Given data:
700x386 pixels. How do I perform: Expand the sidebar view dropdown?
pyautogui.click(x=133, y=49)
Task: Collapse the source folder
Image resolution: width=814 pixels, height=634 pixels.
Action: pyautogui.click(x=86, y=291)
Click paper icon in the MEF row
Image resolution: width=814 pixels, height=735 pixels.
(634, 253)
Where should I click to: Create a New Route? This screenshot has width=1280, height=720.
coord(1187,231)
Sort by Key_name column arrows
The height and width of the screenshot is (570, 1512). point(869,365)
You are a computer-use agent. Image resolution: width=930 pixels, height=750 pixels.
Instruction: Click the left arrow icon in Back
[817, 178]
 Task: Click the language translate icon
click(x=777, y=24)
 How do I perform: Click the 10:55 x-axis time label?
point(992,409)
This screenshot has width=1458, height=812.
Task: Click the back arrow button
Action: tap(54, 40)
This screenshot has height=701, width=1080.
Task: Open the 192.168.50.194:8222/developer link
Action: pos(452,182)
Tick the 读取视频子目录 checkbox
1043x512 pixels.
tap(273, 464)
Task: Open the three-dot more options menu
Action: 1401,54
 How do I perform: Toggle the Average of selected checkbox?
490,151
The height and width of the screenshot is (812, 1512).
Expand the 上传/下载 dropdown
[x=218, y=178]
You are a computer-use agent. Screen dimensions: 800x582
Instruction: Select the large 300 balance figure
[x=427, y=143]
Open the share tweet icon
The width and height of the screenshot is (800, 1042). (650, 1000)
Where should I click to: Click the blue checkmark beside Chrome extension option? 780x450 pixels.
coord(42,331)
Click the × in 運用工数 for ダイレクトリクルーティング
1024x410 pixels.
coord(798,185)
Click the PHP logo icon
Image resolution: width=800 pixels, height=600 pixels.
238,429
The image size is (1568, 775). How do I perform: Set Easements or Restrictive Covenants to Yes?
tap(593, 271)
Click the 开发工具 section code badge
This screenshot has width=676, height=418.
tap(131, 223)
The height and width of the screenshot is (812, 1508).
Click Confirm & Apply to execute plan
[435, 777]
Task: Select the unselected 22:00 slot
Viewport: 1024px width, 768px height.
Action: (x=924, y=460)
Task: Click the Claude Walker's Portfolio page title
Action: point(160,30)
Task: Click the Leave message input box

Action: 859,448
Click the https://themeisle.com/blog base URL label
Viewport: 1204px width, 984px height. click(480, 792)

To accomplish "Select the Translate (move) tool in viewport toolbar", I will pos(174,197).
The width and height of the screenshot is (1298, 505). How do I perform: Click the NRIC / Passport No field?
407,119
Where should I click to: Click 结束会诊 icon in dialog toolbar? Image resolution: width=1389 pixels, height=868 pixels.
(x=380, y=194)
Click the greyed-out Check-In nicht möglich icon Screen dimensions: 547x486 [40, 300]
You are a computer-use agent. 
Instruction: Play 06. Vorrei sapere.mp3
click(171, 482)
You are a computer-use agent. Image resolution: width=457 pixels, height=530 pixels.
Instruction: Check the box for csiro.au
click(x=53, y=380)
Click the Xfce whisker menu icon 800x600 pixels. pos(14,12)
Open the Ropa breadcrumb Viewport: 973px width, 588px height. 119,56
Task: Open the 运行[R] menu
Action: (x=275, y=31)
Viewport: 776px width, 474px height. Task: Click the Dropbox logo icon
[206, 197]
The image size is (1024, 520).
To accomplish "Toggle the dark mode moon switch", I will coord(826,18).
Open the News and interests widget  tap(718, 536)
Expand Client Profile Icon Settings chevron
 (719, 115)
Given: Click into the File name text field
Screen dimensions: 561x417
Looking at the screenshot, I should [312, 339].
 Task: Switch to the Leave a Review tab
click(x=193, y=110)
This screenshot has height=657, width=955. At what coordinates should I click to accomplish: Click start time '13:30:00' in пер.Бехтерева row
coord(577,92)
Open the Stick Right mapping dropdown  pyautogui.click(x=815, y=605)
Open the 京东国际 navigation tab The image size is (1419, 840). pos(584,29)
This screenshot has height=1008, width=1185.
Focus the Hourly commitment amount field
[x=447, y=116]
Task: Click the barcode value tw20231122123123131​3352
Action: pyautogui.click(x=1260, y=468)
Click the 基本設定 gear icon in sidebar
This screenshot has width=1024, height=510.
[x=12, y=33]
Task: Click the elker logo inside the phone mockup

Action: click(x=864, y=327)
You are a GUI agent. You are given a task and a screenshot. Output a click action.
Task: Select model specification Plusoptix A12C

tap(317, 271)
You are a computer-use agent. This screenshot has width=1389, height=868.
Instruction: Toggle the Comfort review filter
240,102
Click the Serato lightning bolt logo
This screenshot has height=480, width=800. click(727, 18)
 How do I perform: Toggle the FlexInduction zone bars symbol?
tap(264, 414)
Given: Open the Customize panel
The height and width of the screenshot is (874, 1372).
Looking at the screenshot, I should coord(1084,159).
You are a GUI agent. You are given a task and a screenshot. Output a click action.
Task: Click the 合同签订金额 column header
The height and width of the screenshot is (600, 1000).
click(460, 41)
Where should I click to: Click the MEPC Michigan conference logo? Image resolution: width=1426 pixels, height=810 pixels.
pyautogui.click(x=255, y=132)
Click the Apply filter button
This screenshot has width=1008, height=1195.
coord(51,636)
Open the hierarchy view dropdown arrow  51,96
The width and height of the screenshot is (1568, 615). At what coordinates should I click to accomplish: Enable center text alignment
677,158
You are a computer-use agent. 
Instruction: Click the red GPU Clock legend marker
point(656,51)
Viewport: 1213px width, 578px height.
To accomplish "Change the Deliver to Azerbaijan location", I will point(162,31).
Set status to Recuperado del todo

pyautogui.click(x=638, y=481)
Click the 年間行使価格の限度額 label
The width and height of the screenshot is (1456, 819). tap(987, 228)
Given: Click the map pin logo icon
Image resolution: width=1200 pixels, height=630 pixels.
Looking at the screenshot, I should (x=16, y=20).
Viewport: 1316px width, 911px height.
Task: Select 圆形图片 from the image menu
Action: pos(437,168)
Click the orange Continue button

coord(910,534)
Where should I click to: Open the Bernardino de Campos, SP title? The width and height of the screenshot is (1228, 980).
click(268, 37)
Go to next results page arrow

Goal: Arrange the records as a numbered list, omitting blank lines.

Problem solution:
1. 700x386 pixels. How do I perform: Expand the sidebar view dropdown?
2. pyautogui.click(x=133, y=49)
3. Task: Collapse the source folder
4. Image resolution: width=814 pixels, height=634 pixels.
5. Action: pyautogui.click(x=86, y=291)
6. Click paper icon in the MEF row
7. Image resolution: width=814 pixels, height=735 pixels.
8. (634, 253)
9. Where should I click to: Create a New Route? This screenshot has width=1280, height=720.
10. coord(1187,231)
11. Sort by Key_name column arrows
12. The height and width of the screenshot is (570, 1512). point(869,365)
13. You are a computer-use agent. Image resolution: width=930 pixels, height=750 pixels.
14. Instruction: Click the left arrow icon in Back
15. [817, 178]
16.  Task: Click the language translate icon
17. click(x=777, y=24)
18.  How do I perform: Click the 10:55 x-axis time label?
19. point(992,409)
20. This screenshot has width=1458, height=812.
21. Task: Click the back arrow button
22. Action: tap(54, 40)
23. This screenshot has height=701, width=1080.
24. Task: Open the 192.168.50.194:8222/developer link
25. Action: pos(452,182)
26. Tick the 读取视频子目录 checkbox
27. 1043x512 pixels.
28. tap(273, 464)
29. Task: Open the three-dot more options menu
30. Action: 1401,54
31.  How do I perform: Toggle the Average of selected checkbox?
32. 490,151
33. The height and width of the screenshot is (812, 1512).
34. Expand the 上传/下载 dropdown
35. [x=218, y=178]
36. You are a computer-use agent. Screen dimensions: 800x582
37. Instruction: Select the large 300 balance figure
38. [x=427, y=143]
39. Open the share tweet icon
40. The width and height of the screenshot is (800, 1042). (650, 1000)
41. Where should I click to: Click the blue checkmark beside Chrome extension option? 780x450 pixels.
42. coord(42,331)
43. Click the × in 運用工数 for ダイレクトリクルーティング
44. 1024x410 pixels.
45. coord(798,185)
46. Click the PHP logo icon
47. Image resolution: width=800 pixels, height=600 pixels.
48. 238,429
49. The image size is (1568, 775). How do I perform: Set Easements or Restrictive Covenants to Yes?
50. tap(593, 271)
51. Click the 开发工具 section code badge
52. This screenshot has width=676, height=418.
53. tap(131, 223)
54. The height and width of the screenshot is (812, 1508).
55. Click Confirm & Apply to execute plan
56. [435, 777]
57. Task: Select the unselected 22:00 slot
58. Viewport: 1024px width, 768px height.
59. Action: (x=924, y=460)
60. Task: Click the Claude Walker's Portfolio page title
61. Action: point(160,30)
62. Task: Click the Leave message input box
63. Action: 859,448
64. Click the https://themeisle.com/blog base URL label
65. Viewport: 1204px width, 984px height. click(480, 792)
66. To accomplish "Select the Translate (move) tool in viewport toolbar", I will pos(174,197).
67. The width and height of the screenshot is (1298, 505). How do I perform: Click the NRIC / Passport No field?
68. 407,119
69. Where should I click to: Click 结束会诊 icon in dialog toolbar? Image resolution: width=1389 pixels, height=868 pixels.
70. (x=380, y=194)
71. Click the greyed-out Check-In nicht möglich icon Screen dimensions: 547x486 [40, 300]
72. You are a computer-use agent. 
73. Instruction: Play 06. Vorrei sapere.mp3
74. click(171, 482)
75. You are a computer-use agent. Image resolution: width=457 pixels, height=530 pixels.
76. Instruction: Check the box for csiro.au
77. click(x=53, y=380)
78. Click the Xfce whisker menu icon 800x600 pixels. pos(14,12)
79. Open the Ropa breadcrumb Viewport: 973px width, 588px height. 119,56
80. Task: Open the 运行[R] menu
81. Action: (x=275, y=31)
82. Viewport: 776px width, 474px height. Task: Click the Dropbox logo icon
83. [206, 197]
84. The image size is (1024, 520).
85. To accomplish "Toggle the dark mode moon switch", I will coord(826,18).
86. Open the News and interests widget  tap(718, 536)
87. Expand Client Profile Icon Settings chevron
88.  (719, 115)
89. Given: Click into the File name text field
90. Screen dimensions: 561x417
91. Looking at the screenshot, I should [312, 339].
92.  Task: Switch to the Leave a Review tab
93. click(x=193, y=110)
94. This screenshot has height=657, width=955. At what coordinates should I click to accomplish: Click start time '13:30:00' in пер.Бехтерева row
95. coord(577,92)
96. Open the Stick Right mapping dropdown  pyautogui.click(x=815, y=605)
97. Open the 京东国际 navigation tab The image size is (1419, 840). pos(584,29)
98. This screenshot has height=1008, width=1185.
99. Focus the Hourly commitment amount field
100. [x=447, y=116]
101. Task: Click the barcode value tw20231122123123131​3352
102. Action: pyautogui.click(x=1260, y=468)
103. Click the 基本設定 gear icon in sidebar
104. This screenshot has width=1024, height=510.
105. [x=12, y=33]
106. Task: Click the elker logo inside the phone mockup
107. Action: click(x=864, y=327)
108. You are a GUI agent. You are given a task and a screenshot. Output a click action.
109. Task: Select model specification Plusoptix A12C
110. tap(317, 271)
111. You are a computer-use agent. This screenshot has width=1389, height=868.
112. Instruction: Toggle the Comfort review filter
113. 240,102
114. Click the Serato lightning bolt logo
115. This screenshot has height=480, width=800. click(727, 18)
116.  How do I perform: Toggle the FlexInduction zone bars symbol?
117. tap(264, 414)
118. Given: Open the Customize panel
119. The height and width of the screenshot is (874, 1372).
120. Looking at the screenshot, I should coord(1084,159).
121. You are a GUI agent. You are given a task and a screenshot. Output a click action.
122. Task: Click the 合同签订金额 column header
123. The height and width of the screenshot is (600, 1000).
124. click(460, 41)
125. Where should I click to: Click the MEPC Michigan conference logo? Image resolution: width=1426 pixels, height=810 pixels.
126. pyautogui.click(x=255, y=132)
127. Click the Apply filter button
128. This screenshot has width=1008, height=1195.
129. coord(51,636)
130. Open the hierarchy view dropdown arrow  51,96
131. The width and height of the screenshot is (1568, 615). At what coordinates should I click to accomplish: Enable center text alignment
132. 677,158
133. You are a computer-use agent. 
134. Instruction: Click the red GPU Clock legend marker
135. point(656,51)
136. Viewport: 1213px width, 578px height.
137. To accomplish "Change the Deliver to Azerbaijan location", I will point(162,31).
138. Set status to Recuperado del todo
139. pyautogui.click(x=638, y=481)
140. Click the 年間行使価格の限度額 label
141. The width and height of the screenshot is (1456, 819). tap(987, 228)
142. Given: Click the map pin logo icon
143. Image resolution: width=1200 pixels, height=630 pixels.
144. Looking at the screenshot, I should (x=16, y=20).
145. Viewport: 1316px width, 911px height.
146. Task: Select 圆形图片 from the image menu
147. Action: pos(437,168)
148. Click the orange Continue button
149. coord(910,534)
150. Where should I click to: Open the Bernardino de Campos, SP title? The width and height of the screenshot is (1228, 980).
151. click(268, 37)
152. Go to next results page arrow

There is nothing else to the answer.